My brain stopped working. How could she?

In between the next neurofeedback screens, she played Connect 4 with me. She monitored my brainwaves as we played. I looked at the holes in the vertical board, picked up a yellow round chip, and had no idea what to do with it as my hand slipped the chip into a gap at the top of one of the columns. Swiftly my subconscious mind beat my brain trainer. She said it was similar to the phenomenon of people blinded by brain injury who can navigate with ease as if they can see (because their eyeballs still work).

She also began reading with me after a neurofeedback screen. I read one page of an article, and she asked me questions. She gave me big hints as to the answers as I stared at her, thinking I understood her questions until her umpteen emphasis on a word made me realize I’d forgotten what I’d read seconds earlier.

Well, I had told them I wanted my reading back, and this was the way to do it.

I fought sleep after the final neurofeedback screen even though it had a good ratio of SMR to muscle tension. As she removed my electrodes and cleaned me up, she couldn’t answer how I could be focused and almost sleeping at the same time. So I finally said I’d go home and think on it. Later I recalled my psychologist explaining it takes much more effort to do what was once effortless. Maybe that was it. When I didn’t focus, I felt better, more awake. When I did, I felt heavy-eyed. I was supposed to pay attention to how I felt when I did well during a neurofeedback screen so that I could replicate it at home when doing tasks. But I didn’t want to feel like that every time I worked!

The second week of brain biofeedback, understanding seeped in. The indicators were not random lines jumping up and down. They meant something. I fixed on one of them. I was to raise it above a threshold. My forehead grew cold behind my skull, and the batteries powering my neurons died. I struggled to hang on, to keep going. Fatigue smacked my focus.

The person in charge of the Toronto office said hello as I was leaving. I asked her, “Why can’t I read? Why can’t I learn?”

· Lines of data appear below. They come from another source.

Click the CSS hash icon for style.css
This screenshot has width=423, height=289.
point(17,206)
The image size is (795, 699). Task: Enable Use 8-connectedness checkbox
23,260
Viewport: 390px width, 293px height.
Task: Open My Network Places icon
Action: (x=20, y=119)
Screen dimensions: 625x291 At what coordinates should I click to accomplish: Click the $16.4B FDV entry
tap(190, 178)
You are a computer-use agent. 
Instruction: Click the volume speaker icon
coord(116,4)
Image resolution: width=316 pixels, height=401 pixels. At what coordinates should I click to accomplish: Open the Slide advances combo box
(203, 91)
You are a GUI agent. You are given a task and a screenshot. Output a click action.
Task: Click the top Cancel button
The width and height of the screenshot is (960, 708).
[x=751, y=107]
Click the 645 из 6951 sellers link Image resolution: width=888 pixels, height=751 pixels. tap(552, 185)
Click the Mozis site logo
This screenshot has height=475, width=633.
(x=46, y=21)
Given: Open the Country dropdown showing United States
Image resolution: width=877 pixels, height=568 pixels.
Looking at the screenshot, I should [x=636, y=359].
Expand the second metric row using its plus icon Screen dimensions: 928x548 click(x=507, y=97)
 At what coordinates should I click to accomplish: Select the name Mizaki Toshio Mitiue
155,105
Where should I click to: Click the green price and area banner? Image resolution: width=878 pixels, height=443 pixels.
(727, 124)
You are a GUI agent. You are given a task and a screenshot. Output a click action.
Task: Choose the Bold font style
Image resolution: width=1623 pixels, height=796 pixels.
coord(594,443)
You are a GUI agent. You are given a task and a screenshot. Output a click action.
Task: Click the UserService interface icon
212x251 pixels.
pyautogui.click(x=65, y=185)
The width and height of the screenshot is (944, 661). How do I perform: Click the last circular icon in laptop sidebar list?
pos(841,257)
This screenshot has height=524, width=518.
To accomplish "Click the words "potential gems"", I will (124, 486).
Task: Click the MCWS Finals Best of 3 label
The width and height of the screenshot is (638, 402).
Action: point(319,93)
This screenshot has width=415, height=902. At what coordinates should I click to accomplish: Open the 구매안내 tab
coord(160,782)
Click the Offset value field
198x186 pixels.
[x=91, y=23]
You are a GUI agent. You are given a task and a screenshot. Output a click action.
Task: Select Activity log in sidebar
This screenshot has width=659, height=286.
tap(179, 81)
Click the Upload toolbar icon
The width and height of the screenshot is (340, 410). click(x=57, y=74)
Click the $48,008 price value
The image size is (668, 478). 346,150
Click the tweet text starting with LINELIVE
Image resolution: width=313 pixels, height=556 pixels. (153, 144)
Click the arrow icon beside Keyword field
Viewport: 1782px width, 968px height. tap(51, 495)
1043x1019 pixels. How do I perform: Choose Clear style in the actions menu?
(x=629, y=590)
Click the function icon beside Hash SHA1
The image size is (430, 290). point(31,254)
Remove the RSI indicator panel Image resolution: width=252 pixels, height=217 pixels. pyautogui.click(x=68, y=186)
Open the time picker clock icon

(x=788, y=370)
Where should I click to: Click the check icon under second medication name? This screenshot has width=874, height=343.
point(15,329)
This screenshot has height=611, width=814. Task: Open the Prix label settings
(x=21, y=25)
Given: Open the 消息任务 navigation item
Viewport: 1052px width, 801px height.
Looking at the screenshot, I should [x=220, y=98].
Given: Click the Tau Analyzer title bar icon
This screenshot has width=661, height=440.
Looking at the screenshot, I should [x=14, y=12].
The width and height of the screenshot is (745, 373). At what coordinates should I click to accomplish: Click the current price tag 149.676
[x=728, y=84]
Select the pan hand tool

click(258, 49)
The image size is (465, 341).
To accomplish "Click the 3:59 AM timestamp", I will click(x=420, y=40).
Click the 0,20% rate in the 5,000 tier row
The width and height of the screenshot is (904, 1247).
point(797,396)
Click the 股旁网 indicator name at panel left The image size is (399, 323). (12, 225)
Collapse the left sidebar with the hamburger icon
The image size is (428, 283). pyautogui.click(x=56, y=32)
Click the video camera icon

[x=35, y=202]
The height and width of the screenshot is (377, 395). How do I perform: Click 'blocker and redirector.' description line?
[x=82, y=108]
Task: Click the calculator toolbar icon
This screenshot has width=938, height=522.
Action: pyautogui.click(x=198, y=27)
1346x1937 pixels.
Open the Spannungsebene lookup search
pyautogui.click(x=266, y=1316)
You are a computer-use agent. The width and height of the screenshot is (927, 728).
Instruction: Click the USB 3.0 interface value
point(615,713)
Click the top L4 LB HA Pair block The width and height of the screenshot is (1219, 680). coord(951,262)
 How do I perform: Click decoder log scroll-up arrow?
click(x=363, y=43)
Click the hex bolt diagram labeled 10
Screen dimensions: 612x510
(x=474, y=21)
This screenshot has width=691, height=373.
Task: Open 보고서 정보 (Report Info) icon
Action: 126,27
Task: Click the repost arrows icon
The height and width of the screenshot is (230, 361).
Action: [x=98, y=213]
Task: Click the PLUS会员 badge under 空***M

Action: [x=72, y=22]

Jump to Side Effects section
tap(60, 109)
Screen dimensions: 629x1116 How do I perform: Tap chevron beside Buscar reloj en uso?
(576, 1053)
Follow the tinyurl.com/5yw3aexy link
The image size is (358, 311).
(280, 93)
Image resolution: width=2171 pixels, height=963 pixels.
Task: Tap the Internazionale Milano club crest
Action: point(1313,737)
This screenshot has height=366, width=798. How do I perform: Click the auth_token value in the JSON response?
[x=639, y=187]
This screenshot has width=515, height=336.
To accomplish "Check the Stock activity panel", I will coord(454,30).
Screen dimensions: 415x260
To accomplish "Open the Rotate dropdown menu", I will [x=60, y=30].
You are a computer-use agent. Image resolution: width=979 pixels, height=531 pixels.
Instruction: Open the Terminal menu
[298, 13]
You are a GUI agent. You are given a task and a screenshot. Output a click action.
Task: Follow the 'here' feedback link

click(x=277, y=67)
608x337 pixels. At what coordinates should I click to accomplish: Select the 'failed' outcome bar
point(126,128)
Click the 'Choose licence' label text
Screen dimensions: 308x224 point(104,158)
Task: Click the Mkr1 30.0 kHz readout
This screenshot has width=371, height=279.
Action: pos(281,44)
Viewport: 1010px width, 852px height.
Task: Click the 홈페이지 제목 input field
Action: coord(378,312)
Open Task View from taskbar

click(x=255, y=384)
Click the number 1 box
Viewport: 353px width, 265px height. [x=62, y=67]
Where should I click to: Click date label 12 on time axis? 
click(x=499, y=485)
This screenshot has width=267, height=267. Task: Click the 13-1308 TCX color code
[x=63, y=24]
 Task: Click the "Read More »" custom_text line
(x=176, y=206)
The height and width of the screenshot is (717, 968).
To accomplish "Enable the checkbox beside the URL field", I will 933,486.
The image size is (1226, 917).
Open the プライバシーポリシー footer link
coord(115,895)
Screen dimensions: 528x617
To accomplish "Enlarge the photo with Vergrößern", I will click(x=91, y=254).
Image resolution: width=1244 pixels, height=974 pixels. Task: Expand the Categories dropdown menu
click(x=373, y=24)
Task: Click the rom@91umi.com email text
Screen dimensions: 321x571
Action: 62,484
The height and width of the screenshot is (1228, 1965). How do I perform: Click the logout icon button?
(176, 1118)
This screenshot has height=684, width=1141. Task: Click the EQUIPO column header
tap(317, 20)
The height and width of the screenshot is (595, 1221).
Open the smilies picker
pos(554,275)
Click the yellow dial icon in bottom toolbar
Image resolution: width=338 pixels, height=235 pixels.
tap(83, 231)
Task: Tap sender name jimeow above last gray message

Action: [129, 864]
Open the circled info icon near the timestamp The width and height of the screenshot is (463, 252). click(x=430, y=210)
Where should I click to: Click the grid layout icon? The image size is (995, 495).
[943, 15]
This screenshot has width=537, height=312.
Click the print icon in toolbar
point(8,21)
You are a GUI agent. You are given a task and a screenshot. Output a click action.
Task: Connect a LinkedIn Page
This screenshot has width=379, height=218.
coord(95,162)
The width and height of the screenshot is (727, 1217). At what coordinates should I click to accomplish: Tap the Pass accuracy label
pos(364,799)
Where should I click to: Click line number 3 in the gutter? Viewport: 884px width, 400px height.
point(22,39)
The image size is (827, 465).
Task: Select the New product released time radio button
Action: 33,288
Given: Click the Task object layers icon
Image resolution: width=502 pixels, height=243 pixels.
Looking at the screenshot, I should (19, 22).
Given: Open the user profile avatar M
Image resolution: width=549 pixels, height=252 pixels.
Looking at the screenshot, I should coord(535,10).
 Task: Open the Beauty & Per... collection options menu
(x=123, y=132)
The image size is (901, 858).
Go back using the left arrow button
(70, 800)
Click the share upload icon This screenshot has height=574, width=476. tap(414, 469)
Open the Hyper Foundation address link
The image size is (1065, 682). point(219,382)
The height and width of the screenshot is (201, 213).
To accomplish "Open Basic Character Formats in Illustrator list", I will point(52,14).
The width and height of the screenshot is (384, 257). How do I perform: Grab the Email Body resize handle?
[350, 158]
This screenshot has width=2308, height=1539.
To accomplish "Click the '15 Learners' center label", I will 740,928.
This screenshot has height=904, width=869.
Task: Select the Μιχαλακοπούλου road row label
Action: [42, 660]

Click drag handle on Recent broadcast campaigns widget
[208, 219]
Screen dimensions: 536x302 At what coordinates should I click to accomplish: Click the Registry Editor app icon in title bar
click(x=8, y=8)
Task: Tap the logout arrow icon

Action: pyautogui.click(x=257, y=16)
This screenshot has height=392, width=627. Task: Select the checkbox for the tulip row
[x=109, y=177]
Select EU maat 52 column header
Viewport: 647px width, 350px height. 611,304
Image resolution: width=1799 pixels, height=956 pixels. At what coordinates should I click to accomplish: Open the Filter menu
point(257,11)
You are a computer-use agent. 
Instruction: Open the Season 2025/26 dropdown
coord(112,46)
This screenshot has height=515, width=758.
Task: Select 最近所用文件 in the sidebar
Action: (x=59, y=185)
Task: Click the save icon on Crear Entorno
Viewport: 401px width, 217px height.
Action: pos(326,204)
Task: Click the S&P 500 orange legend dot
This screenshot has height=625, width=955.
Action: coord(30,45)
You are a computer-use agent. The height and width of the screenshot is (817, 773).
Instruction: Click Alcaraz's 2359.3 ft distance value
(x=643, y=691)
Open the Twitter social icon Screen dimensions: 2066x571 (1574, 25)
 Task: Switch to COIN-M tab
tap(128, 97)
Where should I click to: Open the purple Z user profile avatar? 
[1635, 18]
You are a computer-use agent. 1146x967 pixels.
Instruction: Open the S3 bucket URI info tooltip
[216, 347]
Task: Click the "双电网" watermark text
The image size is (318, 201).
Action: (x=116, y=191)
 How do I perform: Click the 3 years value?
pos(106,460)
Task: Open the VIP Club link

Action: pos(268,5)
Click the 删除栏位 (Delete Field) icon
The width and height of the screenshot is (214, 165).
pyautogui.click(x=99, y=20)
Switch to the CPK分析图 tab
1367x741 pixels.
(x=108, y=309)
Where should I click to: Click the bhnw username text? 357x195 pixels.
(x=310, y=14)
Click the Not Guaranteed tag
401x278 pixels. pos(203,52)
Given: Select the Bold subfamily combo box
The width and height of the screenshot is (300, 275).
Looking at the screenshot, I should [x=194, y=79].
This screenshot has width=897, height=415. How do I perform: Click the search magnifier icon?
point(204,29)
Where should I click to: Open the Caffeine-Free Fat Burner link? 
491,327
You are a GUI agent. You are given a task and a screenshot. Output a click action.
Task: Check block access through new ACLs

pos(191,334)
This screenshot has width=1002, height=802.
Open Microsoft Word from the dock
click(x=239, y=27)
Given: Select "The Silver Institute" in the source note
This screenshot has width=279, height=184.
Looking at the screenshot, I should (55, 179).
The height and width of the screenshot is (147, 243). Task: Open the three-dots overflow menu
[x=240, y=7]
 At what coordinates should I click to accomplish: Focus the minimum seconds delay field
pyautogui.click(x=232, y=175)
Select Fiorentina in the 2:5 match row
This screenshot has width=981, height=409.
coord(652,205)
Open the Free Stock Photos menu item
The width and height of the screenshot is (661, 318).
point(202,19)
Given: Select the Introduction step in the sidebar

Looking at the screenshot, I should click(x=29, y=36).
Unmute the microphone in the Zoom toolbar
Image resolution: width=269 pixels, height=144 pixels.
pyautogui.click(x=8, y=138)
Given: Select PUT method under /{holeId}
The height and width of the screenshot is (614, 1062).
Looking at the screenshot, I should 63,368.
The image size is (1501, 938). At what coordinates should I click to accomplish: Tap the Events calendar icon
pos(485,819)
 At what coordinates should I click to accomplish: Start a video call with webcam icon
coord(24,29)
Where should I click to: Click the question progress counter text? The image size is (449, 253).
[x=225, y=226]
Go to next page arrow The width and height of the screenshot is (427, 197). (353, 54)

She explained patiently, “Your theta is too high. That’s why you can’t learn. We’re bringing it down.” She said something about meta, but I didn’t understand.

I’m never going to read like I had, I realized with pain that sliced through me like a butcher knife. All I wanted to do was curl up in a chair with a cup of chocolate and get lost for a couple of hours in a book, not have to cover off, highlight, and ask myself recall questions after each bloody paragraph. But I had to. So I might as well suck it up and get with the program as Dr. Phil said on Oprah. Does it suck? Yeah. But it’s the only way God will let me read now. Bloody hell. Oh well. Crap.

I looked around the room, wondering which door to exit. She led me out. Dazed, exhausted, worried about where I was going, I went to the elevator. I hated elevators, but I didn’t know where the stairs were. I pressed the button and swayed.

“Pop!” my mind demanded. Pop? I hadn’t drunk pop in years and years. “Ginger ale!” my brain screamed. The doors of the tiny box opened, and I stepped in. Down one floor, I peered out. This looked like the hallway I’d entered when I’d found the building earlier. I followed it to two glass doors and hesitantly reached out to try which one opened. Always a conundrum figuring out which door to open. The door resisted the pull of my weak arms.

Finally, I was outside in the late-afternoon September air. I somehow made it home though my eyelids kept resting on my lower lashes. I fell through my front door and leaned against my wall, relieved I’d arrived.